The lines from the one containing "Пенсионер сбил двух" through the end of the entries are what to output; reproduce them exactly and add nothing.

== SOURCE MATERIAL ==
↓

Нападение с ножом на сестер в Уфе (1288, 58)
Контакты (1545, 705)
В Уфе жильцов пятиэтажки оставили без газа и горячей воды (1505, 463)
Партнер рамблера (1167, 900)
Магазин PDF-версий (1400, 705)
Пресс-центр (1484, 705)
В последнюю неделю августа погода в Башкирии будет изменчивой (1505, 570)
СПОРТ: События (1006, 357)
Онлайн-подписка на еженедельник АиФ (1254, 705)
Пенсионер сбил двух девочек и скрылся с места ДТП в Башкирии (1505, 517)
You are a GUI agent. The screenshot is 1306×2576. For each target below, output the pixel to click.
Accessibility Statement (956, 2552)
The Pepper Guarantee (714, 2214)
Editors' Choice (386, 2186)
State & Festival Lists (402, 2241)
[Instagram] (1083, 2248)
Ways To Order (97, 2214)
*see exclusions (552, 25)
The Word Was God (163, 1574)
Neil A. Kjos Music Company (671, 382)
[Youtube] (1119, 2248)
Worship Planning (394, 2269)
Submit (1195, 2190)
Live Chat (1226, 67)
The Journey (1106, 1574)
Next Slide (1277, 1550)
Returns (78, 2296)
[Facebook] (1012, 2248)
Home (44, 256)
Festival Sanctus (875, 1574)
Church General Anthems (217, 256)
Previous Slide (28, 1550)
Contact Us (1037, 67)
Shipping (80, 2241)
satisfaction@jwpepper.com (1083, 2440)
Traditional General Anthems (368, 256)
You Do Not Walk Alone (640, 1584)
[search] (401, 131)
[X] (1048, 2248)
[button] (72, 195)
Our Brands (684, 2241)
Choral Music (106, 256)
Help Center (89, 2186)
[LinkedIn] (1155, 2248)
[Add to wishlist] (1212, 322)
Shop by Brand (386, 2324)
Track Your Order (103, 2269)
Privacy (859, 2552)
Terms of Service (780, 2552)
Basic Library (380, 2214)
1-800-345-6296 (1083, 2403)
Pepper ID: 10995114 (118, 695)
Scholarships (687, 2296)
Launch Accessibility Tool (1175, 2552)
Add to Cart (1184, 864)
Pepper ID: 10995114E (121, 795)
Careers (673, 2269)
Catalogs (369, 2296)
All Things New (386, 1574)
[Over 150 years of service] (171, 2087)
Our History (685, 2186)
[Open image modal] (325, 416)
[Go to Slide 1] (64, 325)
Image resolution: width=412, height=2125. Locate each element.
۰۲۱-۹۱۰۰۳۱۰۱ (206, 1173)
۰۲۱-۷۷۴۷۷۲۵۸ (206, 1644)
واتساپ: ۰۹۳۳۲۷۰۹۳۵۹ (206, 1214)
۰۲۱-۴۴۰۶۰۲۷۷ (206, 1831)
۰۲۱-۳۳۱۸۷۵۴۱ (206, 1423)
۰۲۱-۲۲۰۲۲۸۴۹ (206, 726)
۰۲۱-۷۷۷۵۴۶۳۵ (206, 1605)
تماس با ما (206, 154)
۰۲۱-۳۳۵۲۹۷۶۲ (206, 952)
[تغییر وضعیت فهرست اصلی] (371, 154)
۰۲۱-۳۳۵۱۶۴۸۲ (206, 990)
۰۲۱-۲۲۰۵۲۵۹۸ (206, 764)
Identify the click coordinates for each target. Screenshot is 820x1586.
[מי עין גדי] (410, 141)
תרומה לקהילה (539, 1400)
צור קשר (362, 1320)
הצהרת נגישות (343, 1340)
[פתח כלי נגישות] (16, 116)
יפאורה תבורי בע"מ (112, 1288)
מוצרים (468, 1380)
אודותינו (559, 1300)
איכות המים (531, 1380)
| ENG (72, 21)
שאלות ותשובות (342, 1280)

↑

== RESPONSE TO THIS TASK ==
Пенсионер сбил двух девочек и скрылся с места ДТП в Башкирии (1505, 517)
You are a GUI agent. The screenshot is 1306×2576. For each target below, output the pixel to click.
Accessibility Statement (956, 2552)
The Pepper Guarantee (714, 2214)
Editors' Choice (386, 2186)
State & Festival Lists (402, 2241)
[Instagram] (1083, 2248)
Ways To Order (97, 2214)
*see exclusions (552, 25)
The Word Was God (163, 1574)
Neil A. Kjos Music Company (671, 382)
[Youtube] (1119, 2248)
Worship Planning (394, 2269)
Submit (1195, 2190)
Live Chat (1226, 67)
The Journey (1106, 1574)
Next Slide (1277, 1550)
Returns (78, 2296)
[Facebook] (1012, 2248)
Home (44, 256)
Festival Sanctus (875, 1574)
Church General Anthems (217, 256)
Previous Slide (28, 1550)
Contact Us (1037, 67)
Shipping (80, 2241)
satisfaction@jwpepper.com (1083, 2440)
Traditional General Anthems (368, 256)
You Do Not Walk Alone (640, 1584)
[search] (401, 131)
[X] (1048, 2248)
[button] (72, 195)
Our Brands (684, 2241)
Choral Music (106, 256)
Help Center (89, 2186)
[LinkedIn] (1155, 2248)
[Add to wishlist] (1212, 322)
Shop by Brand (386, 2324)
Track Your Order (103, 2269)
Privacy (859, 2552)
Terms of Service (780, 2552)
Basic Library (380, 2214)
1-800-345-6296 (1083, 2403)
Pepper ID: 10995114 (118, 695)
Scholarships (687, 2296)
Launch Accessibility Tool (1175, 2552)
Add to Cart (1184, 864)
Pepper ID: 10995114E (121, 795)
Careers (673, 2269)
Catalogs (369, 2296)
All Things New (386, 1574)
[Over 150 years of service] (171, 2087)
Our History (685, 2186)
[Open image modal] (325, 416)
[Go to Slide 1] (64, 325)
Image resolution: width=412, height=2125. Locate each element.
۰۲۱-۹۱۰۰۳۱۰۱ (206, 1173)
۰۲۱-۷۷۴۷۷۲۵۸ (206, 1644)
واتساپ: ۰۹۳۳۲۷۰۹۳۵۹ (206, 1214)
۰۲۱-۴۴۰۶۰۲۷۷ (206, 1831)
۰۲۱-۳۳۱۸۷۵۴۱ (206, 1423)
۰۲۱-۲۲۰۲۲۸۴۹ (206, 726)
۰۲۱-۷۷۷۵۴۶۳۵ (206, 1605)
تماس با ما (206, 154)
۰۲۱-۳۳۵۲۹۷۶۲ (206, 952)
[تغییر وضعیت فهرست اصلی] (371, 154)
۰۲۱-۳۳۵۱۶۴۸۲ (206, 990)
۰۲۱-۲۲۰۵۲۵۹۸ (206, 764)
Identify the click coordinates for each target. Screenshot is 820x1586.
[מי עין גדי] (410, 141)
תרומה לקהילה (539, 1400)
צור קשר (362, 1320)
הצהרת נגישות (343, 1340)
[פתח כלי נגישות] (16, 116)
יפאורה תבורי בע"מ (112, 1288)
מוצרים (468, 1380)
אודותינו (559, 1300)
איכות המים (531, 1380)
| ENG (72, 21)
שאלות ותשובות (342, 1280)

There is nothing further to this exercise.